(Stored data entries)
*** Begin section ***

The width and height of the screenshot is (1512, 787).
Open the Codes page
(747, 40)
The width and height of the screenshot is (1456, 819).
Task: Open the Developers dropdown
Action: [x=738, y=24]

*** End section ***

◆ Task directions: Write out all the data exactly.

◆ Answer to this exercise:
The width and height of the screenshot is (1512, 787).
Open the Codes page
(747, 40)
The width and height of the screenshot is (1456, 819).
Task: Open the Developers dropdown
Action: [x=738, y=24]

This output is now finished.